When Is Debt A Problem?
Debt and other liabilities become risky for a business when it cannot easily fulfill those obligations, either with free cash flow or by raising capital at an attractive price. Part and parcel of capitalism is the process of 'creative destruction' where failed businesses are mercilessly liquidated by their bankers. However, a more usual (but still expensive) situation is where a company must dilute shareholders at a cheap share price simply to get debt under control. Of course, the upside of debt is that it often represents cheap capital, especially when it replaces dilution in a company with the ability to reinvest at high rates of return. The first thing to do when considering how much debt a business uses is to look at its cash and debt together.
What Is Headlam Group's Debt?
The image below, which you can click on for greater detail, shows that Headlam Group had debt of UK£7.50m at the end of December 2021, a reduction from UK£9.20m over a year. However, its balance sheet shows it holds UK£61.2m in cash, so it actually has UK£53.7m net cash.

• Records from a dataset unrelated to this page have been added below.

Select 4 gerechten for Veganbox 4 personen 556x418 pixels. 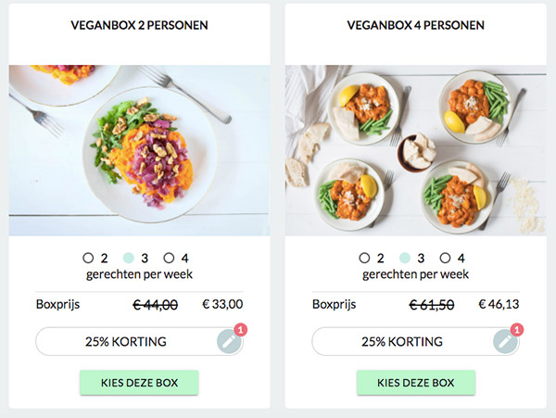(x=446, y=259)
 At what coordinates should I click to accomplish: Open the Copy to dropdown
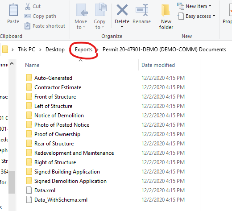pos(99,17)
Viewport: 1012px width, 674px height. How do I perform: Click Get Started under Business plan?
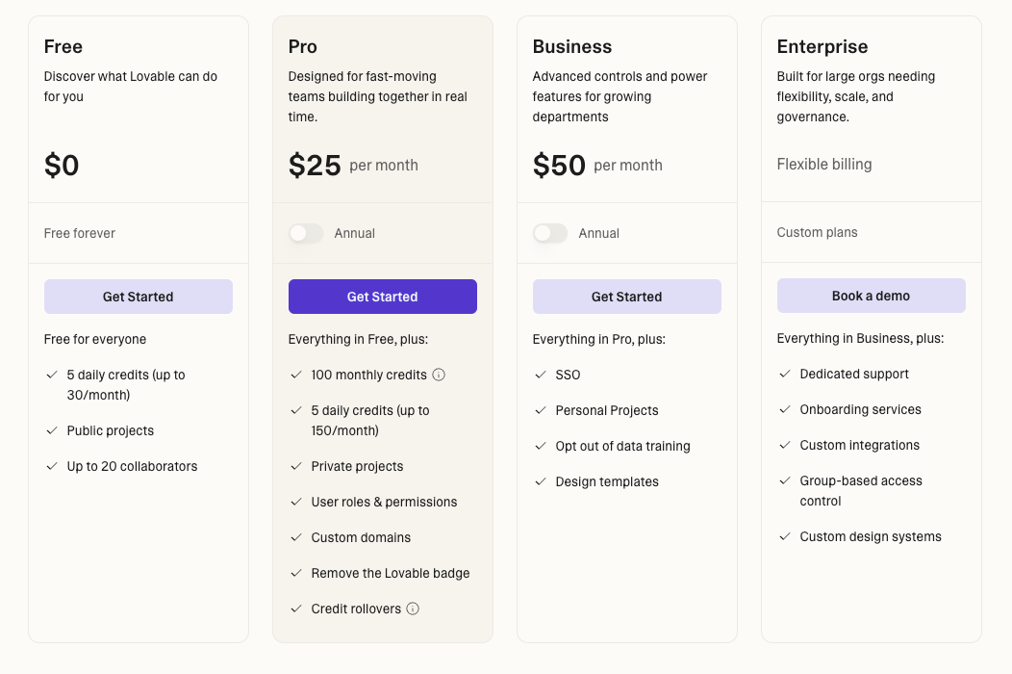[627, 297]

How Healthy Is Headlam Group's Balance Sheet?
According to the last reported balance sheet, Headlam Group had liabilities of UK£191.1m due within 12 months, and liabilities of UK£49.3m due beyond 12 months. Offsetting these obligations, it had cash of UK£61.2m as well as receivables valued at UK£108.4m due within 12 months. So its liabilities outweigh the sum of its cash and (near-term) receivables by UK£70.8m.
Headlam Group has a market capitalization of UK£276.0m, so it could very likely raise cash to ameliorate its balance sheet, if the need arose. However, it is still worthwhile taking a close look at its ability to pay off debt. While it does have liabilities worth noting, Headlam Group also has more cash than debt, so we're pretty confident it can manage its debt safely.

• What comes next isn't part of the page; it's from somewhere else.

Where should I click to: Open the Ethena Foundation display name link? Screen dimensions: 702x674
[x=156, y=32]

Better yet, Headlam Group grew its EBIT by 159% last year, which is an impressive improvement. That boost will make it even easier to pay down debt going forward. There's no doubt that we learn most about debt from the balance sheet. But ultimately the future profitability of the business will decide if Headlam Group can strengthen its balance sheet over time. So if you want to see what the professionals think, you might find this free report on analyst profit forecasts to be interesting.

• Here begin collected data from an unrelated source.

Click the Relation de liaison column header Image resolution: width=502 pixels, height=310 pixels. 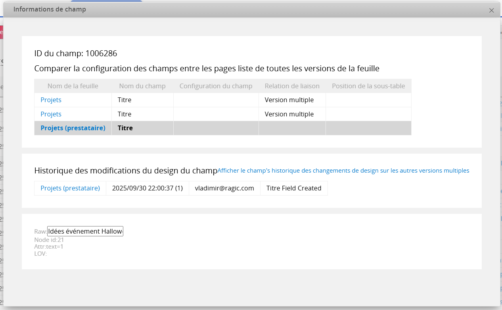292,86
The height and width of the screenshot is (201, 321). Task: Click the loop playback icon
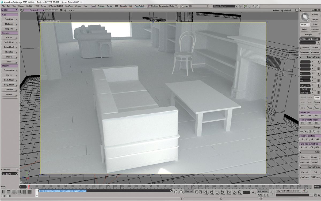(234, 192)
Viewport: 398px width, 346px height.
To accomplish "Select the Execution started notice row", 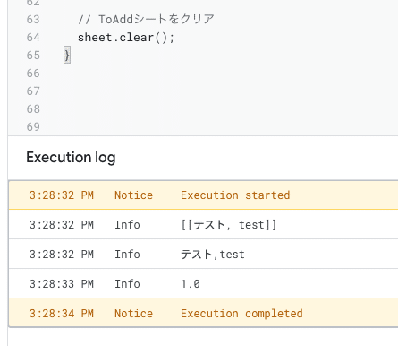I will (x=203, y=195).
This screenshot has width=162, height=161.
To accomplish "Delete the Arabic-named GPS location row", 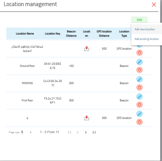I will tap(140, 53).
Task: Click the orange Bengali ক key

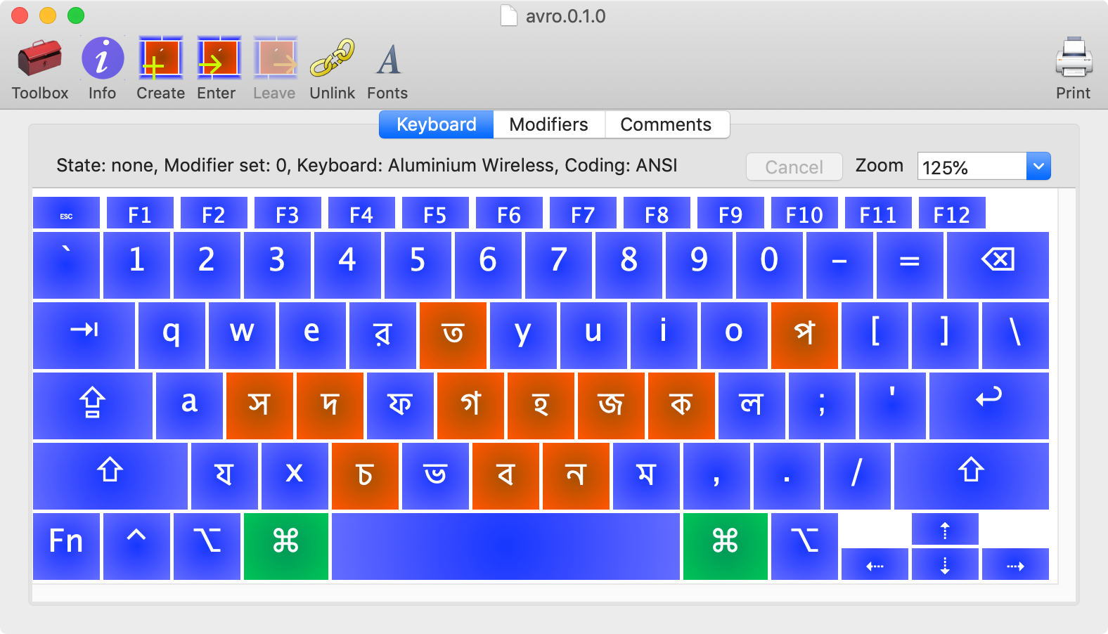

Finally, while the tax-man may adore accounting profits, lenders only accept cold hard cash. While Headlam Group has net cash on its balance sheet, it's still worth taking a look at its ability to convert earnings before interest and tax (EBIT) to free cash flow, to help us understand how quickly it is building (or eroding) that cash balance. Over the last three years, Headlam Group recorded free cash flow worth a fulsome 86% of its EBIT, which is stronger than we'd usually expect. That positions it well to pay down debt if desirable to do so.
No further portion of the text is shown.